Gareth Austin on growing the Dig In French beans
Gareth Austin, gardening expert with BBC Radio Foyle, answers your questions about the Dig In French beans. If you have had any problems growing them or have any advice to share, you can add your comments at the bottom of this entry.
Vicky Page from Warwickshire asks: I planted out my seedlings late May, but they're still not flowering and some of them are barely halfway up their poles. I water them a little daily, I dug compost and fertiliser into our heavy clay soil when I planted them and have fed them twice. Is there anything else I should be doing?
Answer: Hi Vicky, good to hear you're trying the Dig In seeds with us! I wouldn't be disheartened by your progress. When planting work in some general fertiliser, such as bone meal, and some garden compost. I regularly sow French beans to ensure a good regular crop and many gardeners sow more crops in July for later harvests. French beans don't like to be too well watered and can be easily overwatered so ensure the soil is kept moist, try mulching with some wet newspaper to conserve moisture around the root, you should only have to water on a weekly basis. Perhaps you're being too good!
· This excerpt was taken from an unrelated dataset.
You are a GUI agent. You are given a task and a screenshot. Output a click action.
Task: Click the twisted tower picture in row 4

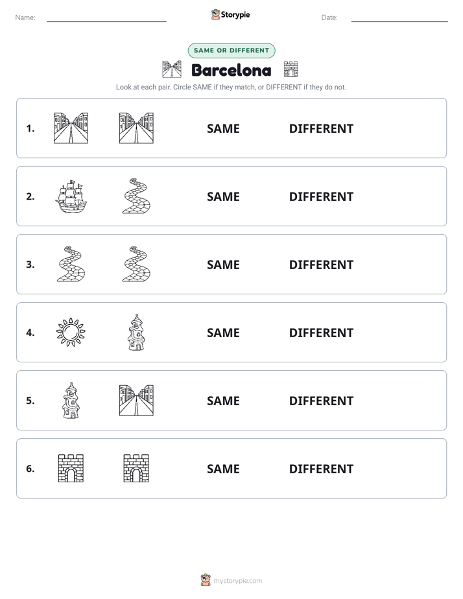coord(136,333)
Julie McLellan asks: My runner beans have grown well with plenty of flowers. The new beans seem to have been nipped off before they have had the chance to develop. There is no evidence of insects or infection on the plant. Usually I would have had a couple of meals of beans already - but this year nothing. Any ideas?
Answer: Julie, this is a tricky one. It could be three things. First, could be birds nipping them off? Secondly, it could be slugs. Thirdly, it could be as a result of the flowers not being pollinated properly, this could be down to the recent hot dry weather. I'm thinking it's most likely to be option 3, if so, work in lots of garden compost when planting, and mulch around established plants with garden compost to conserve moisture. For slugs, make a copper ring for around the base of each plant, slugs and snails won't cross copper. For birds, tie a carrier bag on the plants to scare them off. Let us know how you get on!
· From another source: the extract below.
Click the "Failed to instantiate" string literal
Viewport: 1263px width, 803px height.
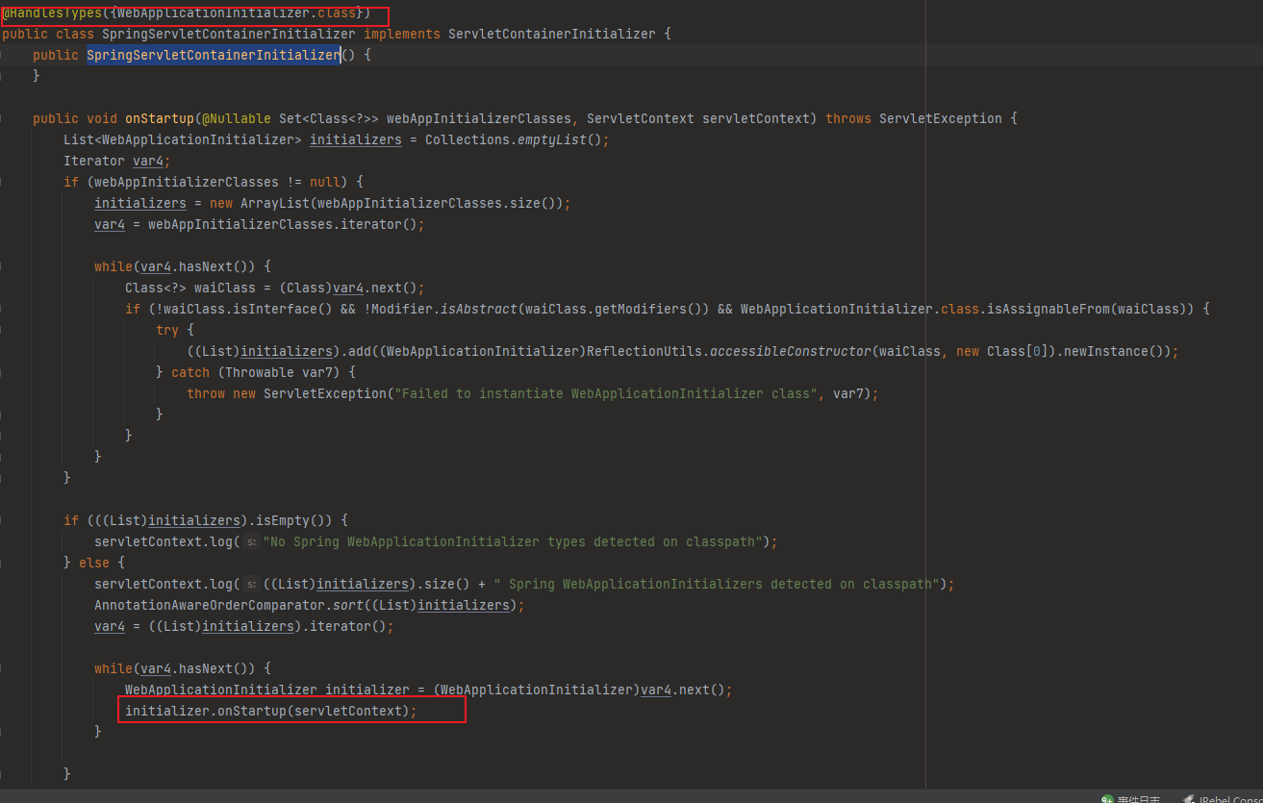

Hazel Halliday from Kent asks: I have been growing the beans from your seeds with great success but suddenly there are black dots under the leaves, I am not sure if they are blackfly as I do not know anything about bugs, any ideas please?
Answer: Hi Hazel, let the doctor see the patient! Email us a wee pic and we'll post it for other Dig In gardeners to use as a reference too!
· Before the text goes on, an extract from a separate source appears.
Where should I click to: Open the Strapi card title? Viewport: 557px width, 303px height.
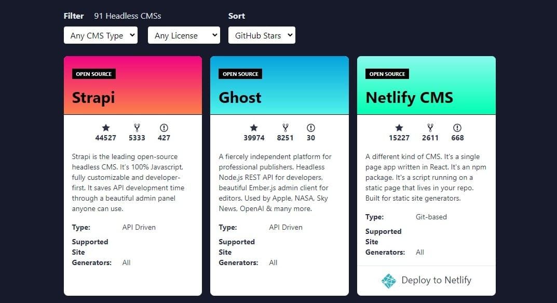pos(93,98)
Dave Richardson from Sutton Coldfield asks: We have been inundated this year with blackfly which appears to have killed some of the runner beans and the broad beans. We have sprayed but to little effect. Is there a sure fire way of controlling blackfly?
Answer: Hi Dave, blackfly can be a serious problem on beans, however, don't be disheartened. An age-old technique is to pinch out the tips of the new growth at this time of year. Blackfly seem to be attracted by the colour of the new growth so many gardeners find this effective. Where you have an attack it's important you act early to avoid the pests breeding uncontrollably. Try blasting the plants with a fast jet of water from the hose, to try to wash as many off as possible. An insecticide purchased from your local garden centre may be the answer, however. A useful plant to grow throughout the vegetable garden is the common French marigold, this is excellent at repelling aphids and other pests due to its strong perfume. You may still be able to pick up some of these at your local garden centre too.